EXERCISE GOAL>
Everything below from the line with "Instruction: Collapse options via 옵션 숨기기 link" to the last line, both included, is to be written out exactly, with nothing added.

GIVEN INFORMATION>
#####

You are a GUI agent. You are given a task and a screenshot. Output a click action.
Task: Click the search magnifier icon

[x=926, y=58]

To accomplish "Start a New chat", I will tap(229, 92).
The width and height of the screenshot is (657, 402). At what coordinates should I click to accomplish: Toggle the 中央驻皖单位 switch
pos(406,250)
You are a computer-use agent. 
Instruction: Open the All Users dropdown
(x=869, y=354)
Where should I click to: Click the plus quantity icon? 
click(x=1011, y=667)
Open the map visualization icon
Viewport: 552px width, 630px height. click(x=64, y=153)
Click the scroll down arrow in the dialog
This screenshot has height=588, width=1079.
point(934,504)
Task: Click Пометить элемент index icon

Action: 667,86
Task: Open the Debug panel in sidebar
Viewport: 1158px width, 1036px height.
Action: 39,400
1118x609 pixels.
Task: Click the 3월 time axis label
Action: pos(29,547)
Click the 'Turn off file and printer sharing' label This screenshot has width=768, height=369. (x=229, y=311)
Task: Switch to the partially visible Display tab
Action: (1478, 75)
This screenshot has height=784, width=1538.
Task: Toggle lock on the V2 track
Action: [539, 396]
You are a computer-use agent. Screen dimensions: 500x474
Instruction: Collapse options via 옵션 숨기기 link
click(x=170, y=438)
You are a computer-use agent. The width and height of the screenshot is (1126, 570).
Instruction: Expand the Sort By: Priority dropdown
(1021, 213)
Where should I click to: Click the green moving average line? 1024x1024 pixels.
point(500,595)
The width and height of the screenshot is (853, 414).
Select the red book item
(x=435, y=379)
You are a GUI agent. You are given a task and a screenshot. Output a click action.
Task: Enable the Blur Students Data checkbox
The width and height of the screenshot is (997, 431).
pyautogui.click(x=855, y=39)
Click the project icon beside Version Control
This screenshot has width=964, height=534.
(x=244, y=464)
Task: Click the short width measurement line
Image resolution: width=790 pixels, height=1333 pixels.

#####

YOUR SOLUTION>
Instruction: Collapse options via 옵션 숨기기 link
click(x=170, y=438)
You are a computer-use agent. The width and height of the screenshot is (1126, 570).
Instruction: Expand the Sort By: Priority dropdown
(1021, 213)
Where should I click to: Click the green moving average line? 1024x1024 pixels.
point(500,595)
The width and height of the screenshot is (853, 414).
Select the red book item
(x=435, y=379)
You are a GUI agent. You are given a task and a screenshot. Output a click action.
Task: Enable the Blur Students Data checkbox
The width and height of the screenshot is (997, 431).
pyautogui.click(x=855, y=39)
Click the project icon beside Version Control
This screenshot has width=964, height=534.
(x=244, y=464)
Task: Click the short width measurement line
Image resolution: width=790 pixels, height=1333 pixels.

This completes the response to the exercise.